Çektikleri büyük acılardan kurtulamayan insanlar bazen çareyi bir başkasını kurtarmakta,bir başkasının acısını dindirtmekte bulurlar. Bu yüzden dökün gözyaşlarınızı buraya.

Çaresizliğiniz eyleme döner ağlarken. Kendi kendinden yardım diler insan. Duyguların tuzu göz suyuna karışır. Aktıkça temizler içini. Ama değiştirimez içini, şöyle bir tozunu alabilir ancak. Senden başka kimse bilemez damlaların sancısını. Bir cenin gibi kıvrılırsın kendine. Kıvrılırsın kaderine... Nasıl ağladığın değil, neye ağladığındır önemli olan. Ağlasan da ağlamasan da uğruna ağladığın insan değişmez. Çünkü senden akan gözyaşı onda hiçbir şeyi temizlemez. Düştüğü yerde mucizeler yaratmaz ama ağlamak sadece seni yıkar,paklar. Ne gariptir dışarı akan suların insanın içini temizlemesi.


-

-

-


Bir dal daha yaktım. Varlığım yokluğum şu nikotindi. Dilimden o,elimden sigara düşmezdi. Dumanına saklıyordum gülüşlerimi belki. Bu yüzden kirliydi belki anılarım. İblislerim yıkıp dökmeye başlamıştı dün geceden beri. Duvarlarıma kan kokulu hayallerim çiziliyordu. Korkularım hakimiyetini sağlıyordu beynimde. Ağrılarımı da kesmiyordu haplar. Tüm kemiklerim kırılmıştı ve yine sabah olmuştu. Güneş doğmuştu yine aptalca. Sigarayı küllüğe bıraktım, sonra hemen geri aldım küllükten. Çünkü biliyorum, bırakılmanın ne kadar acı bir durum olduğunu. 2 nefes daha çektim sigaradan ve söndürdüm. Ha bu arada, rakı acı geliyorsa tükür lavaboya. Çünkü rakı içecek kadar, anlamsız bir ayrılık acısı çekmemişsindir. Git dişlerini fırçala. Giy pijamalarını, yat yatağına ve uyu. Bırak geceler, uyuyamayıp acı çekenlerin olsun.

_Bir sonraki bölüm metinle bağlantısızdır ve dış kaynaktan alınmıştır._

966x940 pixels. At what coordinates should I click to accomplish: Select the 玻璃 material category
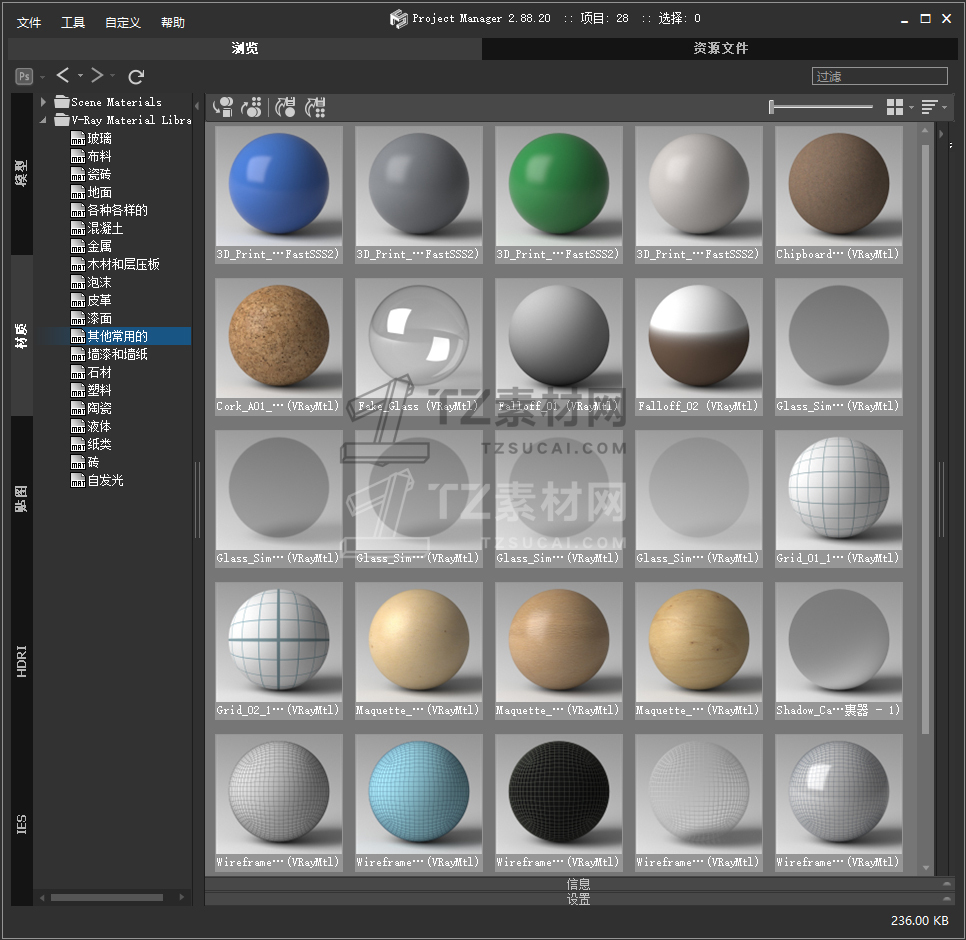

Bir şey var, adını koyamadığım. Kırılmaktan öte, parçalanmak gibi. Toplamaya çalıştıkça dağılıyor. Dağılıyorum. bir şey var, halledemiyorum.

Beynime çiviler batıyormuş gibiydi. Acı dayanılmazdı. En büyük zararı kendime vermiştim. Saatlerce düşünüp hesaplaşmak açıkça bir cinayetti benim için. Yıllar önceki hatıralarımı düşünüp,yeniden tecrübe ediyordum. Bu nefesimi kesiyordu çoğu zaman.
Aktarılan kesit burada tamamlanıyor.